Zweihänder-Klingen klirren gegeneinander, blutige Köpfe rollen durch New York, blaue Blitzkaskaden flirren über die Leinwand: "Highlander" setzte in den 80er-Jahren neue Maßstäbe in Sachen epischer Fantasy.

Darum gab es unter den Fans auch einen Aufschrei des Entsetzens, als Hollywood die Pläne für ein Remake des Klassikers mit Christopher Lambert und Sean Connery bekannt gab. Denn schon die Kinofortsetzungen und zahlreiche TV-Ableger schadeten dem Mythos eher, als dass sie spannende Geschichten aus der damals erfundenen Welt der unsterblichen Recken erzählten.
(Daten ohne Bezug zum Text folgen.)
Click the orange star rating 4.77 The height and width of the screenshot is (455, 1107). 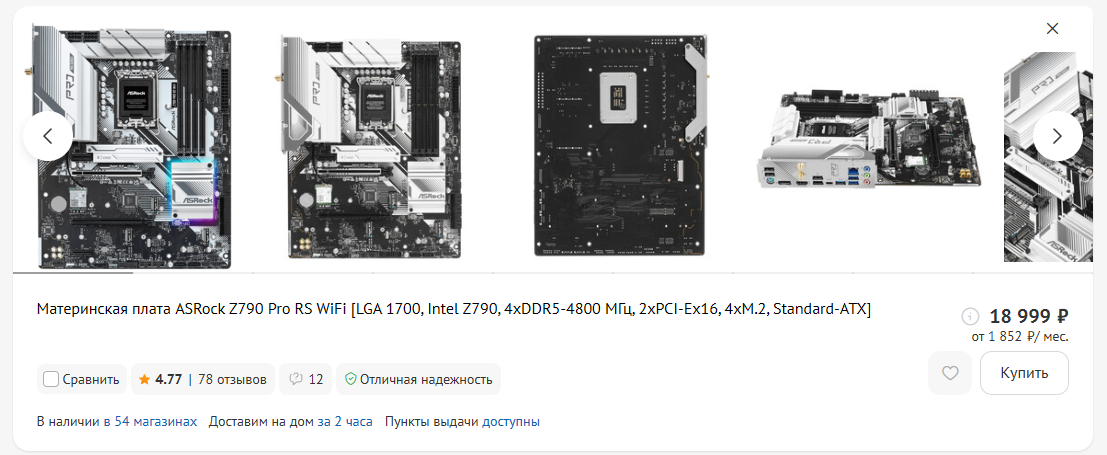pos(160,379)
Dessen scheint sich der Regisseur der Neuauflage des Schwert-Spektakels auch voll bewusst zu sein. Justin Lin gilt nach seinen letzten drei "Fast & Furious"-Abenteuern als Filmemacher mit Blockbuster-Qualitäten und darf sogar den fünften "Terminator" inszenieren. Doch wenn es um "Highlander" geht, gibt sich der Taiwanese extrem vorsichtig:

"Die Produktionsfirma hat mir zum Glück sehr viel Zeit gegeben", erklärt Justin Lin. "Ich arbeite mit den 'Iron Man'-Autoren Art Marcum und Matt Holloway am Drehbuch. Wir wollen dabei ein Niveau erreichen, von dem wir so überzeugt sind, dass wir den Film mit Selbstvertrauen und Begeisterung drehen können."

Wem das zu sehr nach Durchhalteparolen für ein schwieriges Projekt klingt, den beruhigt Justin Lin: "Obwohl ich auch 'Terminator 5' und eine Reihe anderer Filme plane, ist 'Highlander' schon an einem sehr ordentlichen Punkt der Entwicklung. Hinter mir steht ein exzellentes Team und wir arbeiten hart daran. Es müssen nur noch ein paar Dinge angestoßen werden, damit wir den Film drehen können."


*....bin da mal sehr gespannt ob die Fantasy für ein Remake reicht !!!
Gruss vom Gollum*


----------



## tommie3 (11 Mai 2011)

Es kann nur einen geben!


----------



## 666-Romancer (19 Juni 2011)

Das sehe ich auch so....Es kann nur einen geben!!!!!


----------



## jumper03 (19 Juni 2011)

Christopher Lambert ist und bleibt Connor MacLeod vom Clan der MacLeods.


----------